▶ Problem to solve: Transcribe the records word for word. Leave every picture out.

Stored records
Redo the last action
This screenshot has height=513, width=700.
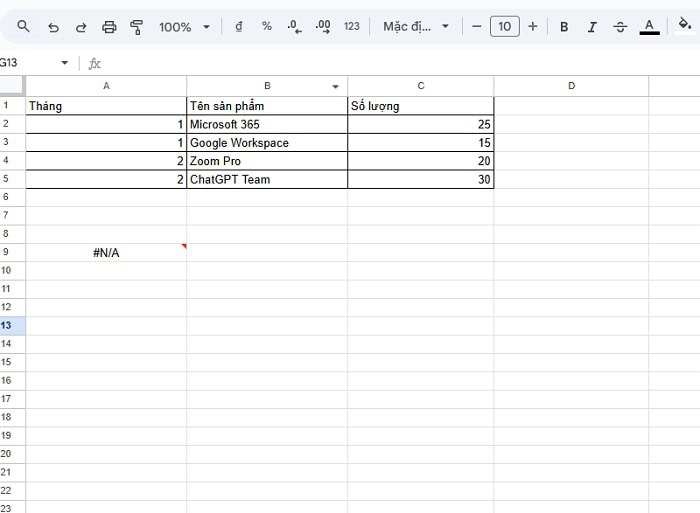[81, 28]
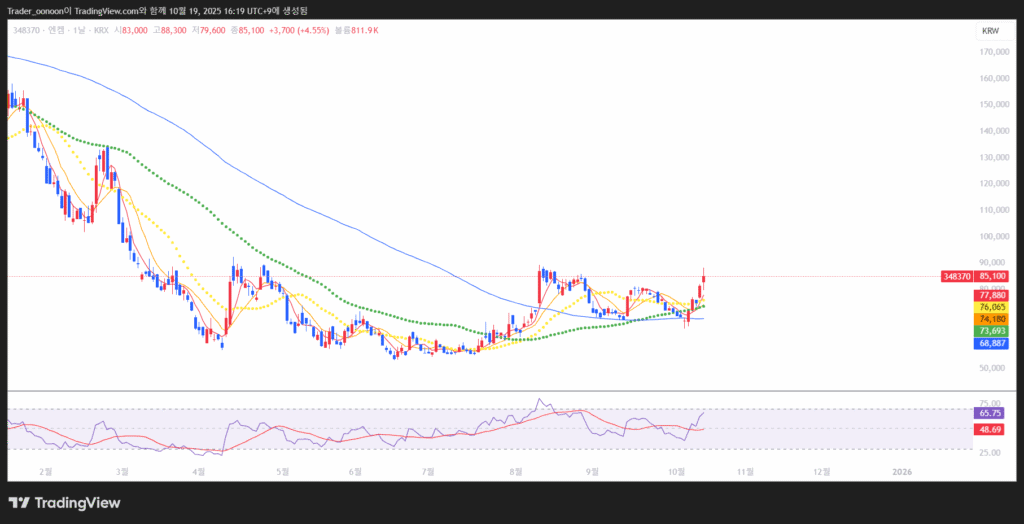Click the 348370 ticker in chart legend

(27, 31)
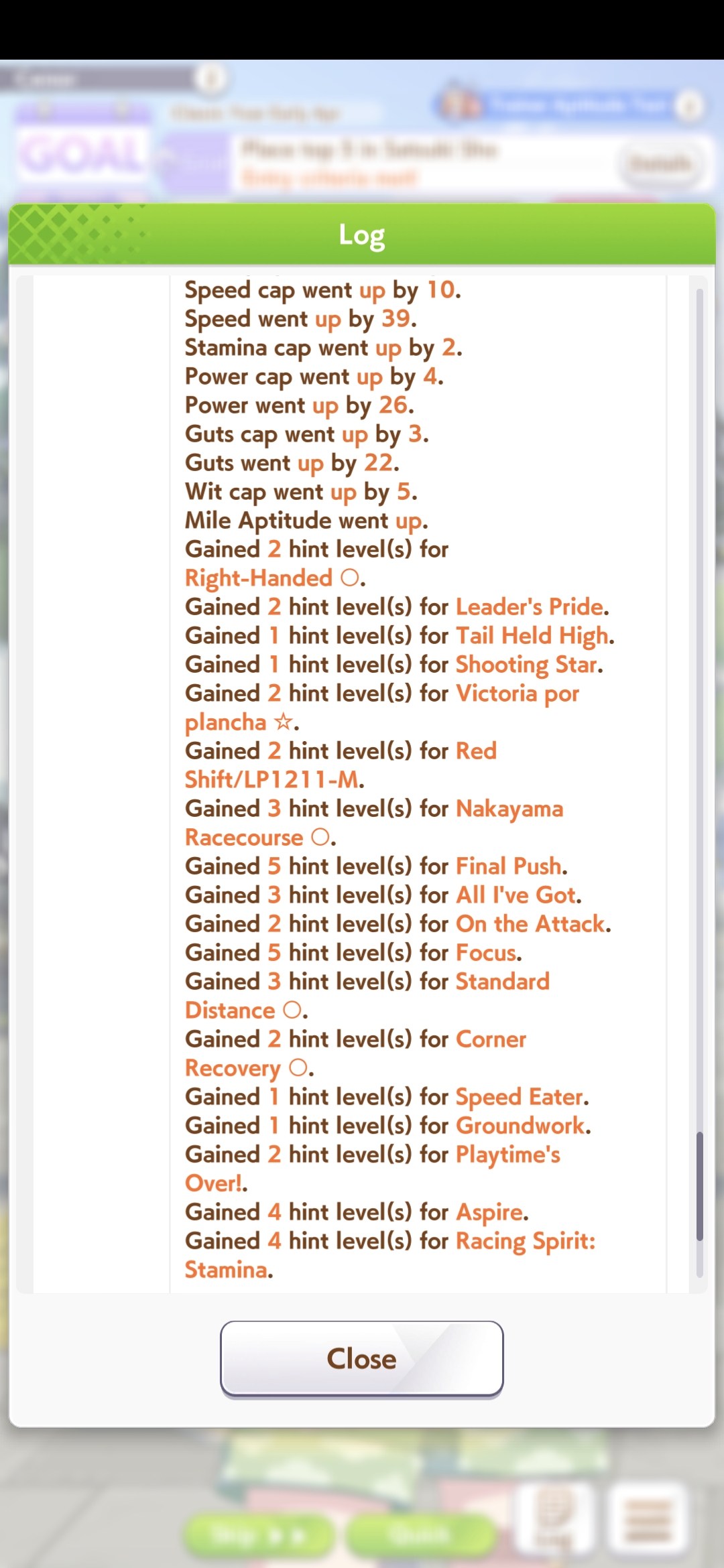Click the Log title header bar
The height and width of the screenshot is (1568, 724).
tap(362, 235)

▶ Task solution:
Redo the last action
This screenshot has height=513, width=700.
[81, 28]
Click the 348370 ticker in chart legend

(27, 31)
Click the Log title header bar
The height and width of the screenshot is (1568, 724).
tap(362, 235)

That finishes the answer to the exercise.